The new value was available
earlier if it was a cache
miss?
I didn't remember that the SH2 didn't support virtual memory (perhaps because I've never used SuperH). That makes sense, then.
I think that, for the ways people most commonly use CPUs, it's acceptable if the value you read from a register in a load delay slot is nondeterministic, for example depending on whether you resumed from a page fault or not, or whether you had a cache miss or not. It could really impede debugging if it happened in practice, and it could impede reverse-engineering of malware, but I believe that such things are actually relatively common. (IIRC you could detect the difference between an 8086 and an 8088 by modifying the next instruction in the program, which would have been already loaded by the 8086 but not the 8088. But I'm guessing that under a single-stepping debugger the 8086 would act like an 8088 in this case.) The solution would probably be "Stop lifting your arm like that if it hurts;" it's easy enough to not emit the offending instruction sequences from your compiler in this case.

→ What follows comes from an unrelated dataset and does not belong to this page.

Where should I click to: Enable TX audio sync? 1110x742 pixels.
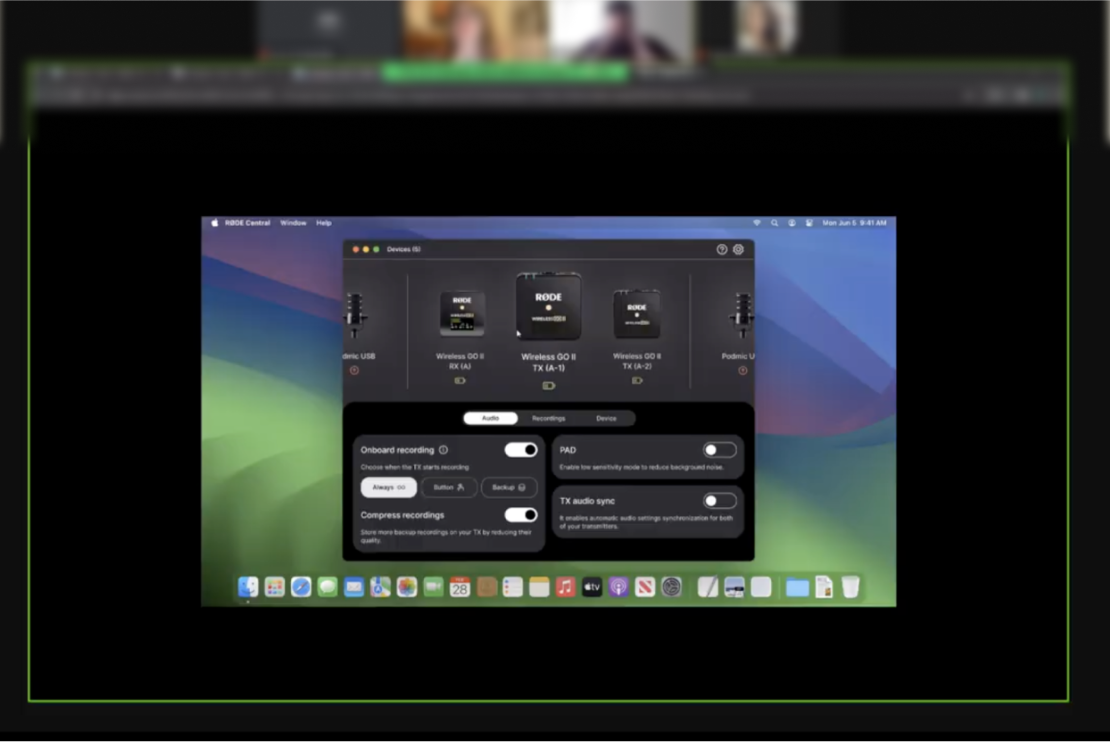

The case where people really worry about nondeterminism is where it exposes information in a security-violating way, as in Spectre, which isn't even nondeterminism at the register-contents level, just the timing level.
Myself, I have a strong preference for strongly deterministic CPU semantics, and I've been working on a portable strongly deterministic (but not for timing) virtual machine for archival purposes. But clearly strong determinism isn't required for a usable CPU.